*WRITTEN PROBLEM 1:*
Answer these questions using the passage about Mat's ribbon, one line each:
(a) What color is the ribbon that Elayne notes around Mat's hat?
(b) What did the scarf around Mat's neck remind him of?
(c) In the quoted lines at the end, where does a nation's strength come from?
*WRITTEN PROBLEM 2:* Retype the passage about Mat's ribbon starting at "She notes that" and ending at "his own PoV.".
*WRITTEN PROBLEM 3:* Extend the passage about Mat's ribbon, picking up after its final sentence.

*TEXT SECTION:*
= = = = =
She notes that his clothing "smelled of some kind of compromise" -- Tuon agreed to let Mat wear clothing in the style that he preferred as long as it was silk? Elayne also notes that he's wearing a pink ribbon around his hat. And that is also fascinating because Mat had two very specific memories about Tylin's (pink) ribbons in his second chapter in this book (right before he saw Tuon again), and they were both extremely negative. The first time was when his scarf around his neck reminded him of "a ribbon that felt like a chain" and the second was his flashback to the pink ribbons when he saw Tylin's headboard/bed. So for Mat to put a pink ribbon around his hat is... interesting. A reminder of the chains that he's still wearing? We're not in his PoV, so we don't get his reasoning, and I don't think he ever thinks about it in his own PoV.
"All in all, Elayne was impressed by how easily the scout mixed his obeisance and his report. She was also sickened. No ruler should demand such of her subjects. A nation's strength came from the strength of its people; break them, and you were breaking your own back."
= = = = =
*STORED DATA:*
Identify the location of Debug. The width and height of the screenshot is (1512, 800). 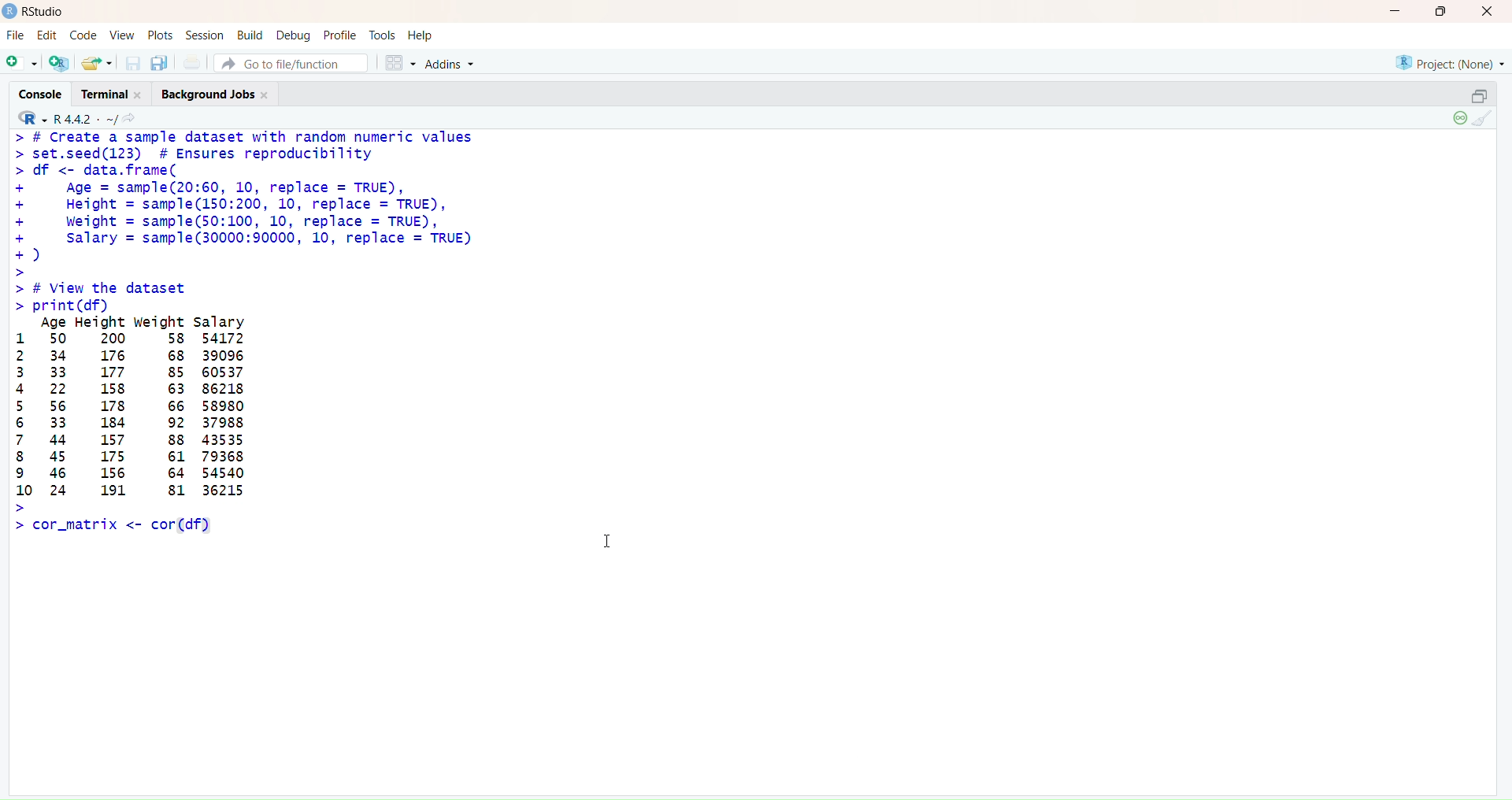
(294, 34).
= = = = =
*RESPONSE 1:*
(a) Pink.
(b) A ribbon that felt like a chain.
(c) From the strength of its people.

*RESPONSE 2:*
She notes that his clothing "smelled of some kind of compromise" -- Tuon agreed to let Mat wear clothing in the style that he preferred as long as it was silk? Elayne also notes that he's wearing a pink ribbon around his hat. And that is also fascinating because Mat had two very specific memories about Tylin's (pink) ribbons in his second chapter in this book (right before he saw Tuon again), and they were both extremely negative. The first time was when his scarf around his neck reminded him of "a ribbon that felt like a chain" and the second was his flashback to the pink ribbons when he saw Tylin's headboard/bed. So for Mat to put a pink ribbon around his hat is... interesting. A reminder of the chains that he's still wearing? We're not in his PoV, so we don't get his reasoning, and I don't think he ever thinks about it in his own PoV.

*RESPONSE 3:*
I am also really really curious by what (silent) Fortuona might be thinking of the casual & intimate way that Mat and Elayne are talking to each other here, given how jealous she's gotten in the past. Elayne noted when she entered the tent that Fortuona was present ("dressed in enough green silk to supply a shop in Caemlyn for two weeks" and with Min standing silently at her side) but has not engaged with her at all.
"You spent this whole week planning with us, and you knew the entire time you'd throw [the plans] out with the dishwater." Anyway, Mat says that he didn't know the entire time, but that he needs to keep the plans in his head if they want them to be safe from the Forsaken. Also, Elayne, in contrast to most of the people who have interacted with Mat recently, is able to figure out what he's thinking just from a couple of micro-expressions.
But it's interesting/frustrating the implied changes that have happened over the course of this week of off-screen planning -- aka Tuon compromising with Mat. Because it happens off-screen, we don't actually find out why Tuon was willing to compromise - is it because, with all his friends around, she's realized that it would be impossible to control him with the methods she would use if they were alone, because he could just... walk fifty feet away and hang out with his powerful friends instead of being stuck with her if she pushes him too far (as he did in the previous chapter when she was trying to force him to sit in judgement)? Has she actually had off-screen character development (if so, stop having important emotional moments happen off-screen!)? We just don't know.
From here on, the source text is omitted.